Books are subversive. They contain 'ideas'. And are usually one of the first things that get burned / banned / controlled in authoritarian regimes. So lets find those books that contain 'dangerous ideas'.

Suggest away!
 
The Satanic Verses, Salman Rushdie.

That could almost qualify as the 'most dangerous book" of the last 50 years. Certainly in terms of danger to the author anyway.

I'm hoping this topic gets a good response - there are so many books that qualify.
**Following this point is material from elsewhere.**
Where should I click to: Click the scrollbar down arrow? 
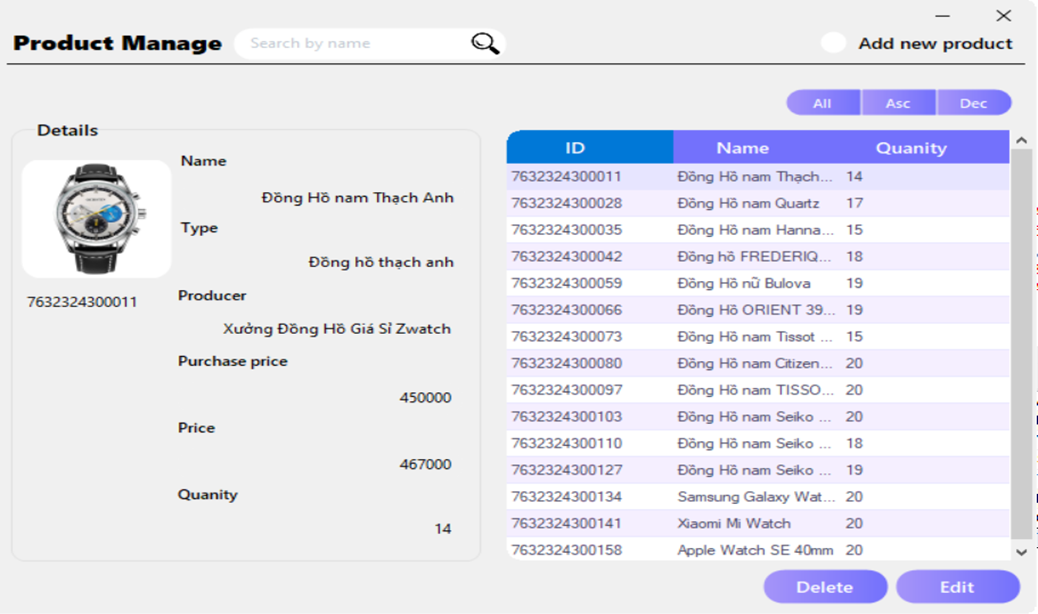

From science, to religion, fiction to non-fiction, social consciousness, universal truths as self help or just a new way of looking at old ideas books or at least the written word have been at the forefront of change. Luthor's manifesto, Galileo and Copernicus, Sir Isaac Newton,Karl Marx, Charles Darwin, Gertrude Steiner, so many milestones, so many controversial ideas.
 
John Steinbeck - Of Mice and Men

Not sure about it containing dangerous idea but it I think it qualifies. :)
 
Well it was banned once or twice and has been on lists of books-to-ban so for some it has dangerous ideas and language. :D
 
A List of Banned and Challenged Classics:

1. The Great Gatsby, by F. Scott Fitzgerald
2. The Catcher in the Rye, by J.D. Salinger
3. The Grapes of Wrath, by John Steinbeck
4. To Kill a Mockingbird, by Harper Lee
5. The Color Purple, by Alice Walker
6. Ulysses, by James Joyce
7. Beloved, by Toni Morrison
8. The Lord of the Flies, by William Golding
9. 1984, by George Orwell

11. Lolita, by Vladmir Nabokov
12. Of Mice and Men, by John Steinbeck

15. Catch-22, by Joseph Heller
16. Brave New World, by Aldous Huxley
17. Animal Farm, by George Orwell
18. The Sun Also Rises, by Ernest Hemingway
19. As I Lay Dying, by William Faulkner
20. A Farewell to Arms, by Ernest Hemingway

23. Their Eyes Were Watching God, by Zora Neale Hurston
24. Invisible Man, by Ralph Ellison
25. Song of Solomon, by Toni Morrison
26. Gone with the Wind, by Margaret Mitchell
27. Native Son, by Richard Wright
28. One Flew Over the Cuckoo's Nest, by Ken Kesey
29. Slaughterhouse-Five, by Kurt Vonnegut
30. For Whom the Bell Tolls, by Ernest Hemingway

33. The Call of the Wild, by Jack London

36. Go Tell it on the Mountain, by James Baldwin

38. All the King's Men, by Robert Penn Warren

40. The Lord of the Rings, by J.R.R. Tolkien

45. The Jungle, by Upton Sinclair

48. Lady Chatterley's Lover, by D.H. Lawrence
49. A Clockwork Orange, by Anthony Burgess
50. The Awakening, by Kate Chopin

53. In Cold Blood, by Truman Capote

55. The Satanic Verses, by Salman Rushdie

57. Sophie's Choice, by William Styron

64. Sons and Lovers, by D.H. Lawrence

66. Cat's Cradle, by Kurt Vonnegut
67. A Separate Peace, by John Knowles

73. Naked Lunch, by William S. Burroughs
74. Brideshead Revisited, by Evelyn Waugh
75. Women in Love, by D.H. Lawrence

80. The Naked and the Dead, by Norman Mailer

84. Tropic of Cancer, by Henry Miller

88. An American Tragedy, by Theodore Dreiser

97. Rabbit, Run, by John Updike
 
How about some (semi)feminist literature?

To me a book like The World According to Garp - John Irving contains more than a few dangerous ideas. Or Sherri S. Tepper - The Gate to Women's Country.